Amadores de mulheres somos todos,
até de homens também, como insinua Fernão Lopes na crónica que escreveu de Pedro
I. A interpretação do cronista é arriscada, transparece dela a ideia de que o
pai de Fernando I teve um fugaz interesse por um seu escudeiro, uma relação que
talvez nesse tempo não fosse assim tão extravagante, pois Fernão Lopes dá mais ênfase
às consequências do que à suposta relação: el-rei Pedro I, ao saber que um seu escudeiro
se insinuava nas graças de uma mulher casada, e como quer que ElRey muito (o)
amasse, mais do que se pode aqui dizer, posto de parte todo
o bem-querer, e amor,
mandou-o prender em sua câmara, e mandou-lhe cortar todos aqueles membros que os
homens em mais preço e estima têm, de maneira que não lhe ficou carne até aos ossos.
Não era preciso tanto! Cortar pela
raiz o elemento que entretinha o escudeiro e os amores dele, não se faz. Assim,
tal como o cronista, somos levados a pensar que se tratou de uma manifestação de
ressentimento do monarca Pedro e uma irresponsabilidade de Afonso Madeira, o
jovem escudeiro que se esqueceu da exclusividade que devia ao rei. Não saberia ele
que em questões de preeminência sua senhoria estava em primeiro?
Ao contrário do pai, não consta
que Fernando I tivesse desvios de género, nem que fosse brutal como ele. Era um
homem sensível, um cavaleiro sem sorte, alguém que corria atrás de quimeras à procura
de honra e fama, ignorando a força dos adversários e as suas próprias debilidades.
Era também de uma vaidade ingénua, deixando-se facilmente seduzir por bajulices
oportunistas com que muitos nobres o enredaram. Quando Henrique de Trastâmara, filho
bastardo de Afonso XI de Castela, venceu o meio-irmão, Pedro I de Castela e Leão,
este sim, filho legítimo, primo direito de Fernando, os nobres que respondiam pelo
rei vencido vieram ressabiados procurar apoio em Portugal e encher a cabeça de Fernando
com juras, adesões, promessas de fidelidade, tudo fantasias que o jovem monarca
não soube discriminar.
Quantos mais fidalgos galegos Fernando
recebia, e foram muitos, mais fantasias territoriais o rei concebia.

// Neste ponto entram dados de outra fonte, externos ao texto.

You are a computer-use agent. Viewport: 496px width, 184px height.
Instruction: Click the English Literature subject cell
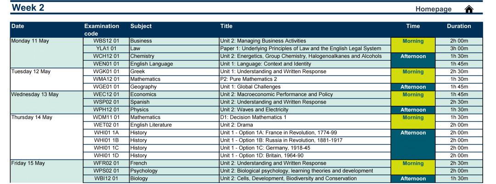click(151, 125)
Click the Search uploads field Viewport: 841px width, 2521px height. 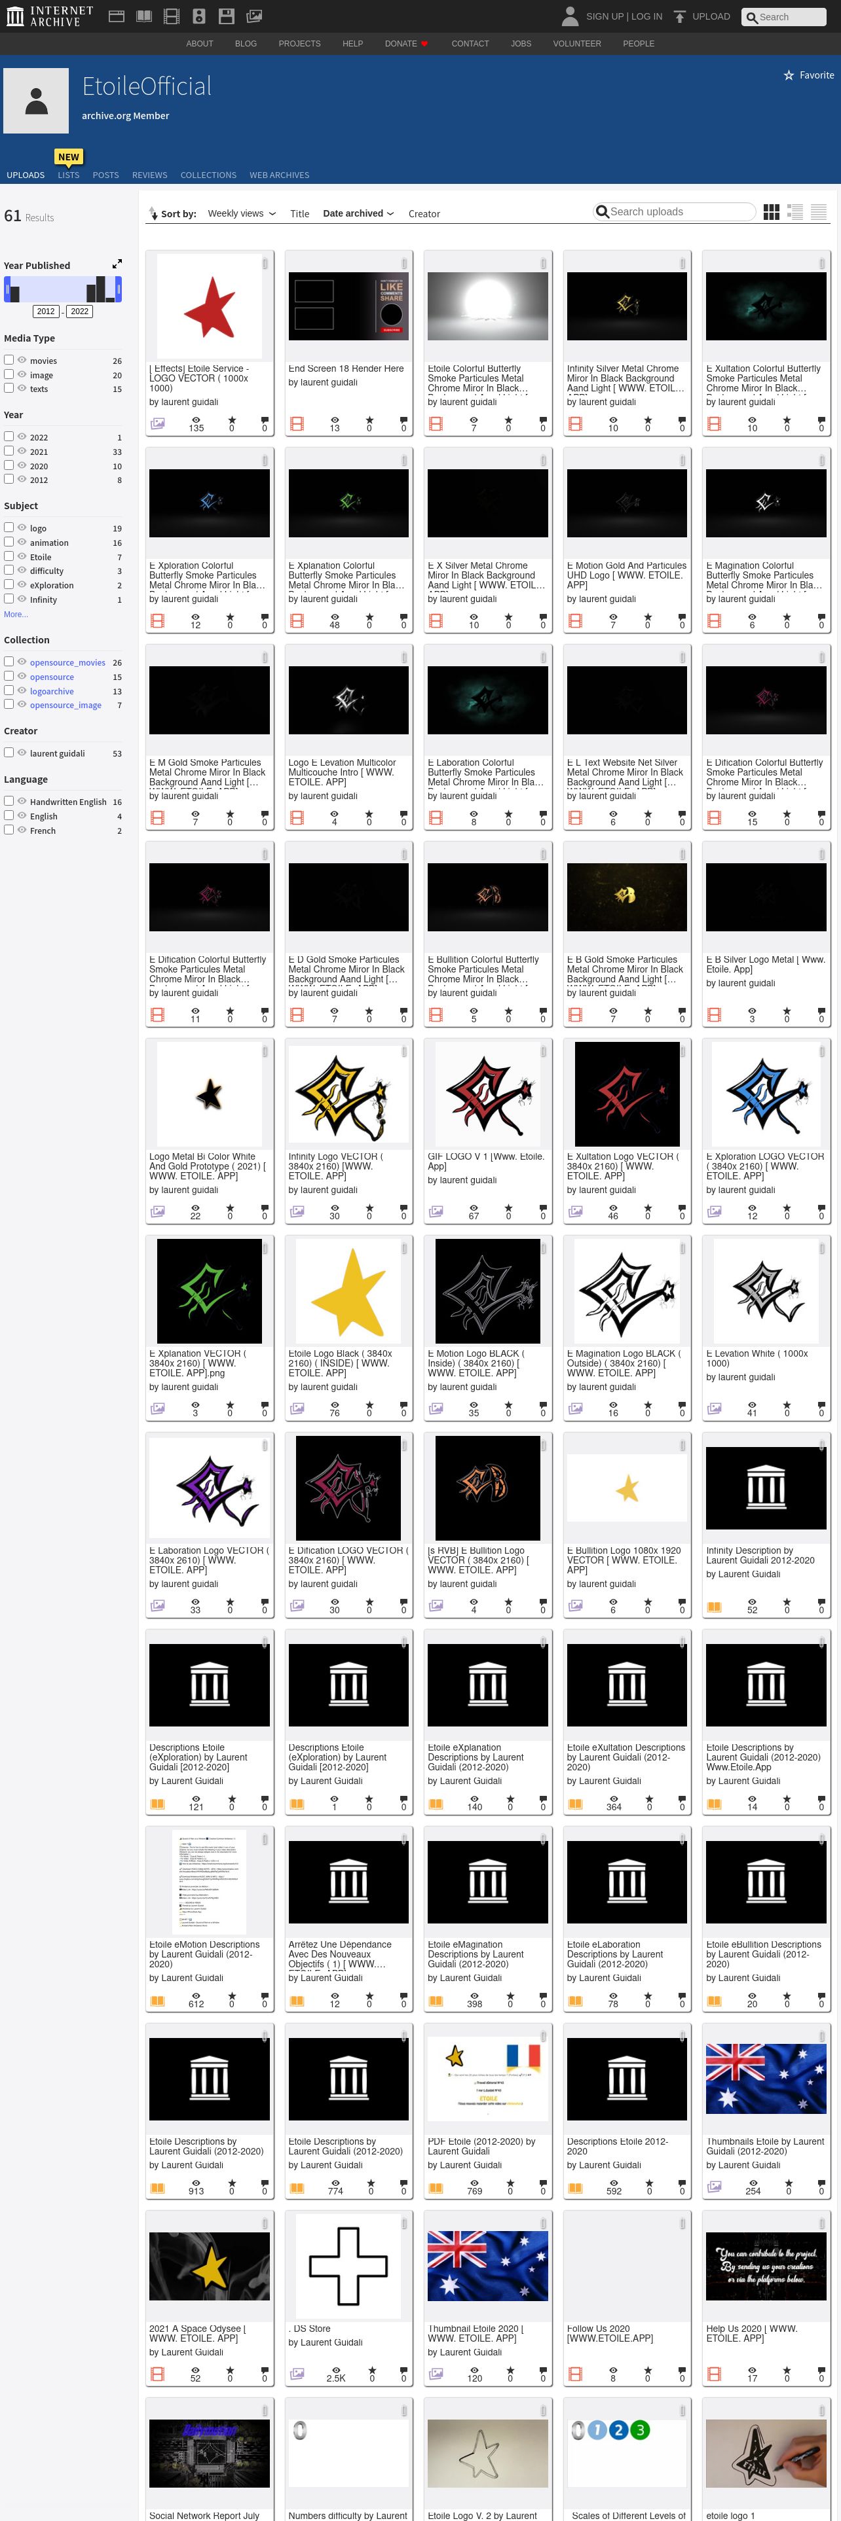[x=676, y=211]
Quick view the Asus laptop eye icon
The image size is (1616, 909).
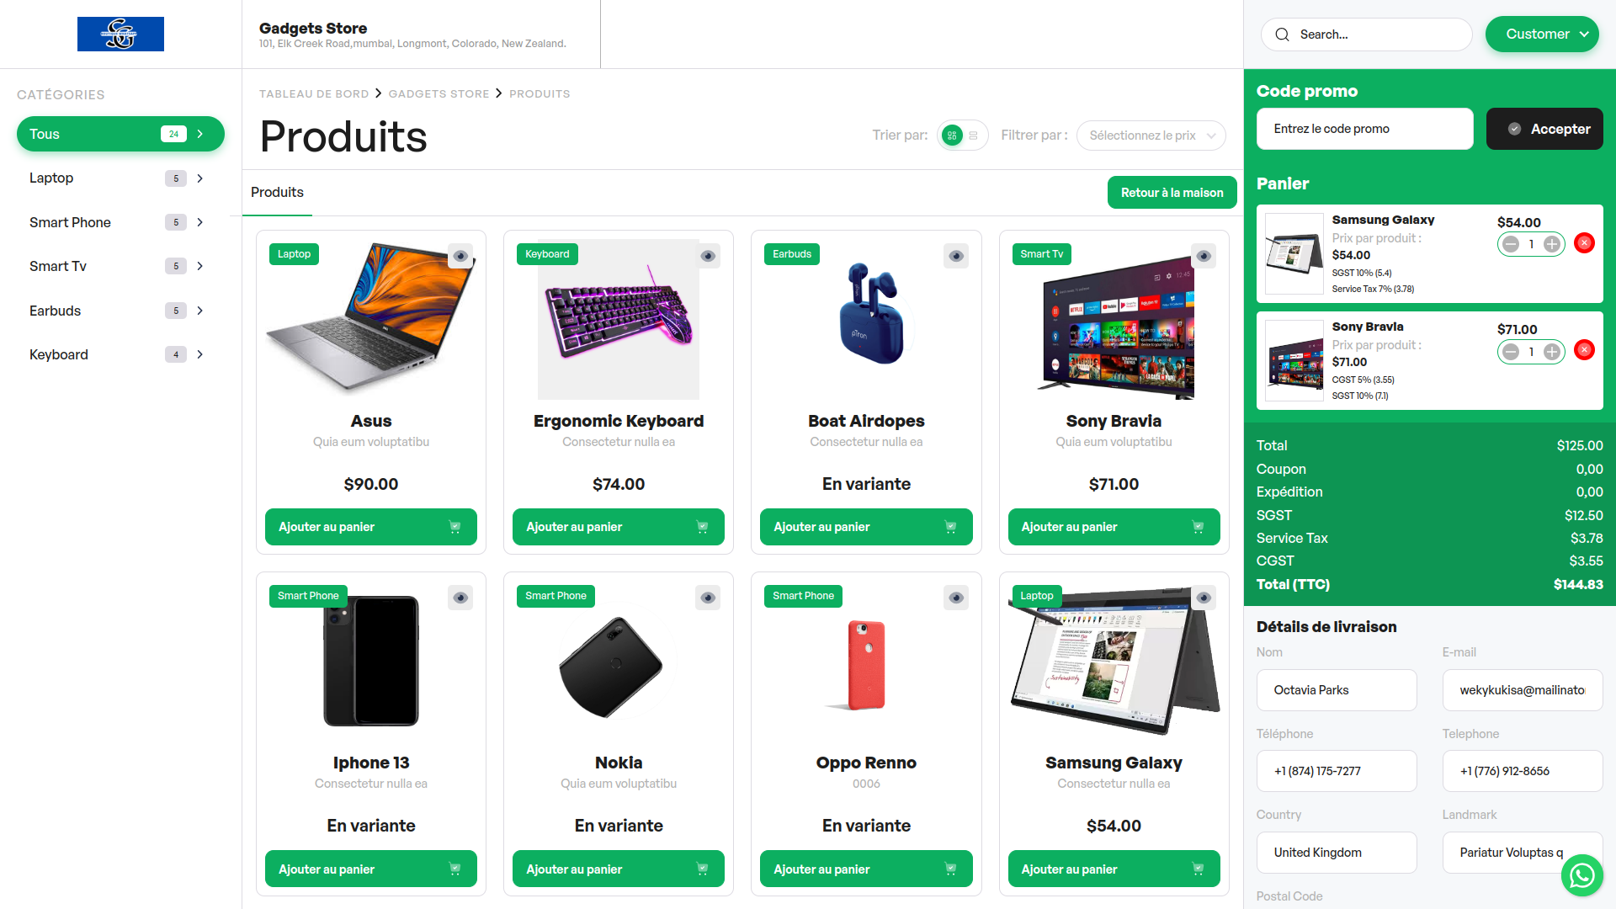click(x=460, y=256)
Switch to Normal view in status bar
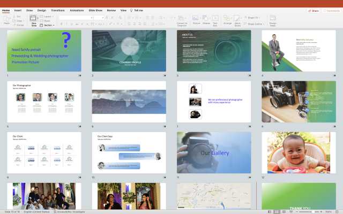Image resolution: width=343 pixels, height=214 pixels. point(270,211)
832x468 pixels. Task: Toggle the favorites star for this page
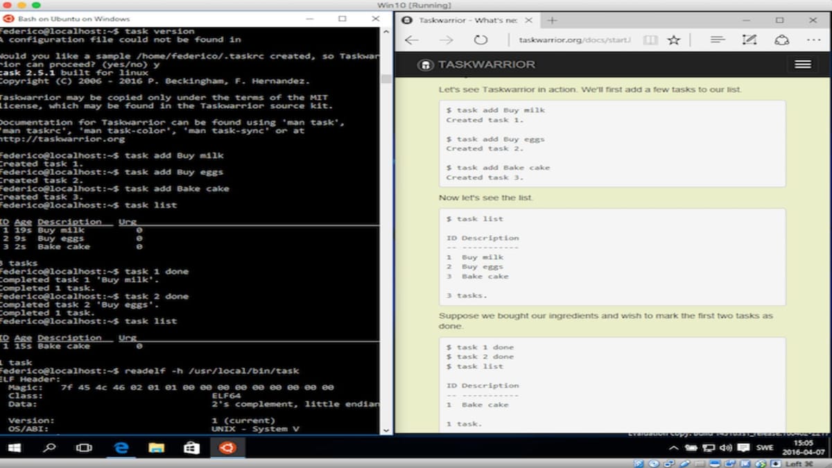(x=673, y=40)
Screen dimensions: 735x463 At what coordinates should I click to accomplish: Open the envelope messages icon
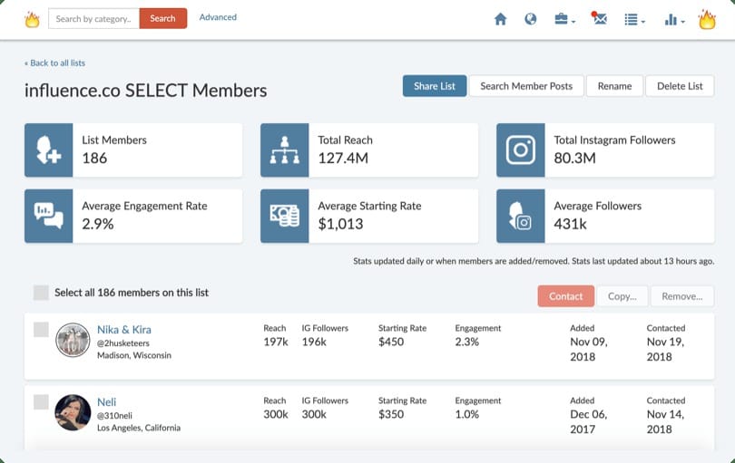pos(599,19)

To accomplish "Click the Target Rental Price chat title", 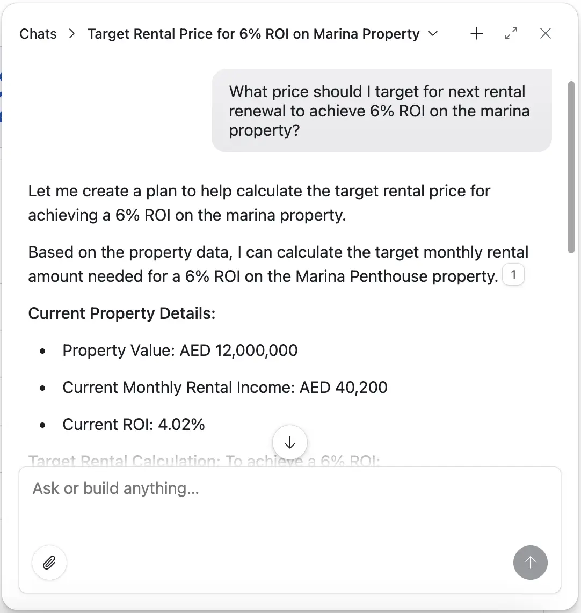I will coord(253,34).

Levado por
uma ambição construída por outros, começou logo a pagar por conta: permitia aos
que vinham lisonjeá-lo vida sossegada e abastada, cedia-lhes bocados de
Portugal, premiava a sabujice com somas consideráveis de dinheiro. Anos mais tarde,
já depois de Fernando I perder as ilusões e Henrique governar Castela com mão
de ferro, Afonso Mujica, um fidalgo menor que também veio louvar o rei, pedir guarida
e prometer o que não tinha, comentou mordaz numa roda de outros nobres como
ele, tudo quanto o rei lhe deu: trinta cavalos, trinta mulas, trinta corpos de
armas de todas as peças, trinta mil libras de prata lavrada, quatro azémolas muito
bonitas carregadas de tapeçarias e roupa de cama; e ainda uma provisão, pela qual
lhe dava de juro a vila de Torres Vedras.
A guerra e a diplomacia foram duas
das tarefas que o rei também não soube exercer; lutou contra adversários que não
podia vencer, construiu alianças errando no tempo e nos protagonistas. Os erros
foram muitos, mas aqueles que trouxeram ao rei uma vida desafortunada estão
ligados ao período em que este invadiu a Galiza e se apaixonou por dona Leonor Teles,
mulher de carácter forte e pensamento ambicioso, determinada a conquistar-lhe o
corpo e sobretudo a autoridade». In Jorge Sousa Correia, A Tentação de D.
Fernando, Clube do Autor, 2017, ISBN 978-989-724-344-8.